A Tampa, Florida, native, Alonso became a face of the Mets during his historic rookie season. He plans to live in his Upper East Side apartment for parts of the offseason. He orchestrated the Mets’ 9/11 tribute last month — buying specially made commemorative cleats for all of his teammates, who wore them during a game — and he has spoken often of the way the fan base and city have made him feel welcome.

“New York has embraced me,” Alonso said recently. “I’m just so thankful. I want to keep saying thank you to everybody in the city. Mets fans especially. This is home. This is home now."

That made Alonso’s appearance Tuesday in downtown Manhattan all the more meaningful — and obvious — for him. He donated his 9/11 cleats, as well as a bat, to the 9/11 Memorial & Museum, adding to what he called an “absolutely breathtaking” collection of artifacts.

“The fact that you guys are willing to have me just donate a stinky old pair of cleats is, really, to me, so humbling,” Alonso said of his size-13 Nikes.

On Sept. 11, the 18th anniversary of the terrorist attacks, Alonso and his teammates wore the red, white and blue cleats. The shoes depicted images of the American flag, plus the Sept. 11, 2001, date, “We will never forget” and lettering for the first-responder agencies involved.

Initially, Alonso said, he asked Major League Baseball if the Mets could wear first-responder caps, which they traditionally wear for pregame activity, during the game. When MLB said no, Alonso opted to go the footwear route, asking for forgiveness instead of permission. The cleats were covertly delivered to Citi Field that afternoon to minimize the chance anybody could tell the Mets no.

“I don’t know why there is red tape, but it’s unfortunate,” Alonso said. “We found a way around it, so if we can’t make something [with the hats] happen, it’ll be a yearly thing, we’ll wear the commemorative cleats.”

The Mets scored nine runs on 11 hits in a win over the Diamondbacks that night.

“You can’t tell me there’s no magic in baseball,” Alice M. Greenwald, the museum president, said. “And you [Alonso] have been part of that magic this season.”

After seeing the Mets’ tribute, the museum reached out to Mets chief operating officer Jeff Wilpon, who passed along the donation inquiry to Alonso.

“I barely got the words out of my mouth that the museum wanted them before Pete said, 'Absolutely,' " Wilpon said.

Consider it another stage of Alonso’s evolution into a New Yorker.

He was 6 years old on Sept. 11, 2001. He said that although he always sort of understood what happened, he didn’t fully grasp it until 2016, when he spent his first professional season playing in Brooklyn for the Mets’ short-season Class A team, the Cyclones. He remembers seeing commercials about how those who were at the pile of debris at Ground Zero are entitled to compensation for resulting injuries and/or illness.

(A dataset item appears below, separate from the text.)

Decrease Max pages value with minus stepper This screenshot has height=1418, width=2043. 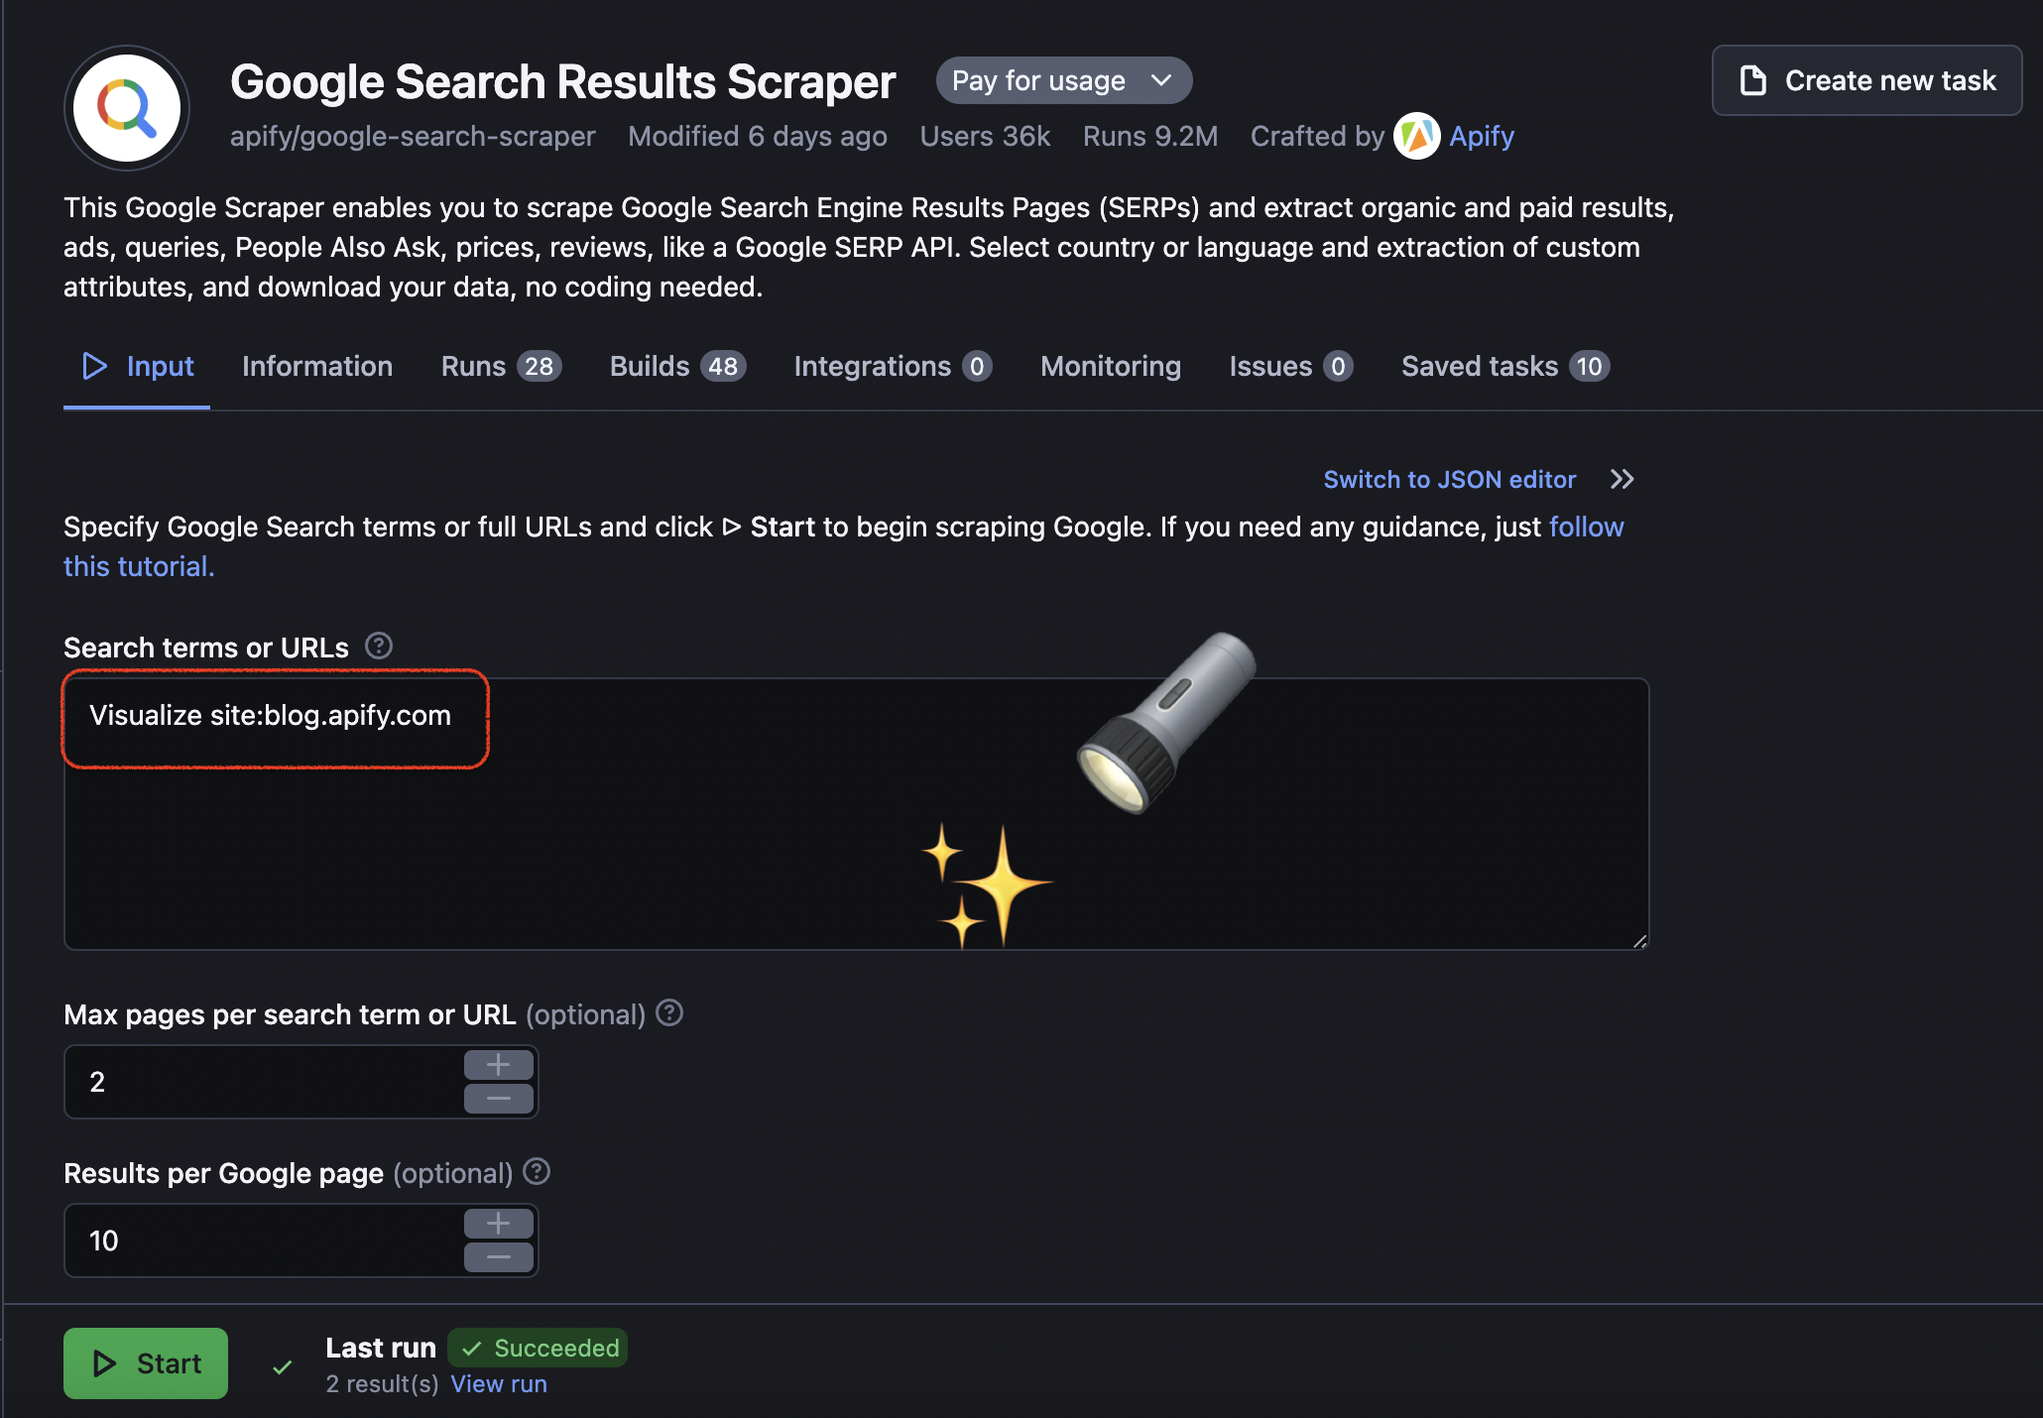(x=499, y=1099)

“It’s like, wow, this is something that is not just one specific day. It’s lingering,” Alonso said. “That’s when I really understood, really started to grasp it. It’s still a tremendous day that I don’t think I’ll ever fully understand. But I want to understand as much as possible and give all I can to help.

“I try to not just be a good ballplayer, but I want to be a good person as well. I feel like I have such a really cool platform, and I don’t want to just play baseball and be good at it. Hopefully, I can impact other people’s lives and make someone else’s life better. I just want to do good.”